[DATASET RECORDS Boundary: Start]

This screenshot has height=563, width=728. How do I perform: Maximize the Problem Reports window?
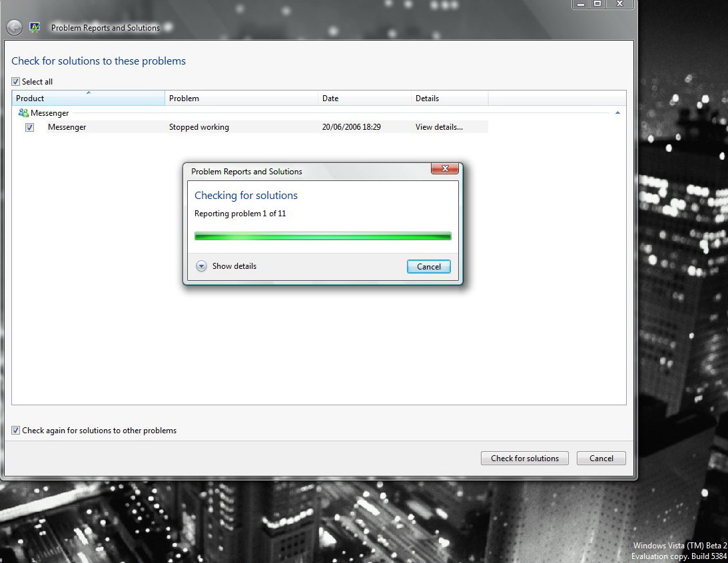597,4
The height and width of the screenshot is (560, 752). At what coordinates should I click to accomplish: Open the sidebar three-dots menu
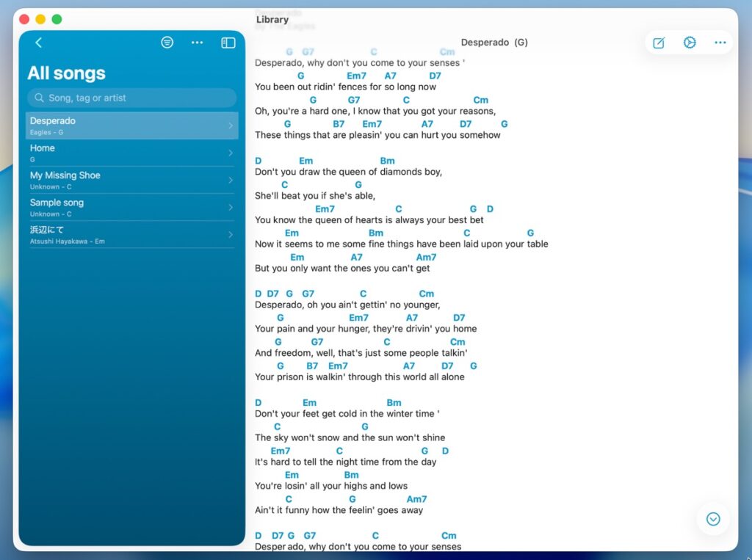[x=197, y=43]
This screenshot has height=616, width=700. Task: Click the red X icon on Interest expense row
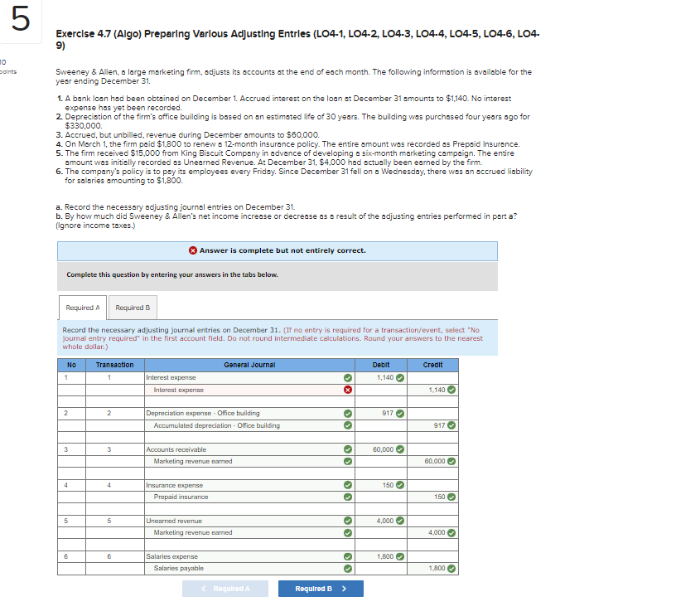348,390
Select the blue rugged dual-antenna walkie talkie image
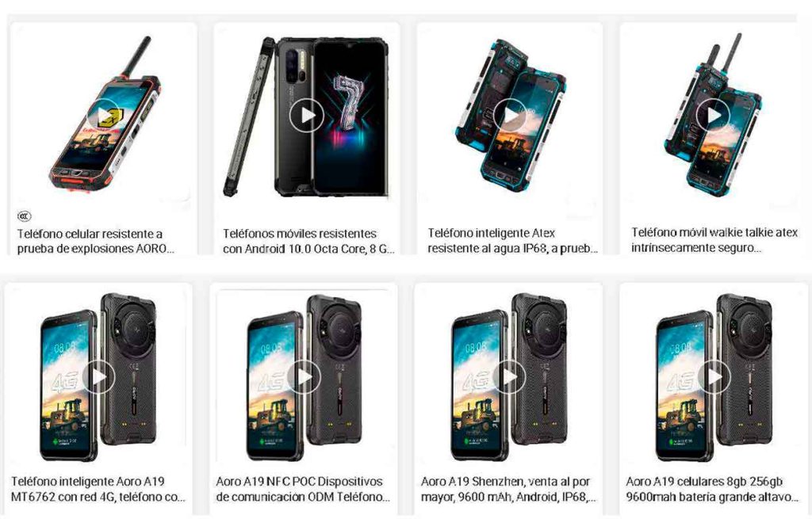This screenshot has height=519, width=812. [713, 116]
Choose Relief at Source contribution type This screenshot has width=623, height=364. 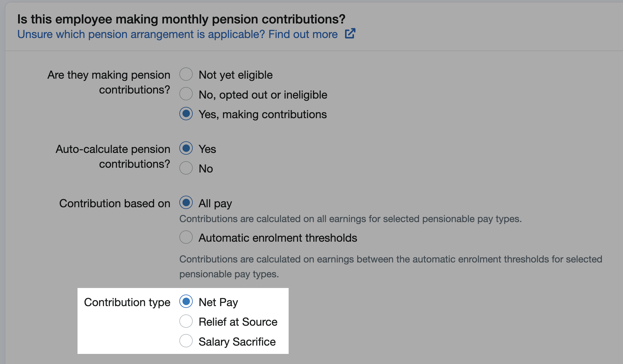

[DATASET RECORDS Boundary: End]

= TRY IT =
Without including any images, output the data exactly as given.

= TASK SOLUTION =
This screenshot has height=563, width=728. How do I perform: Maximize the Problem Reports window?
597,4
The height and width of the screenshot is (560, 752). At what coordinates should I click to accomplish: Open the sidebar three-dots menu
[x=197, y=43]
This screenshot has height=616, width=700. Task: Click the red X icon on Interest expense row
348,390
Select the blue rugged dual-antenna walkie talkie image
This screenshot has height=519, width=812. [713, 116]
Choose Relief at Source contribution type This screenshot has width=623, height=364. 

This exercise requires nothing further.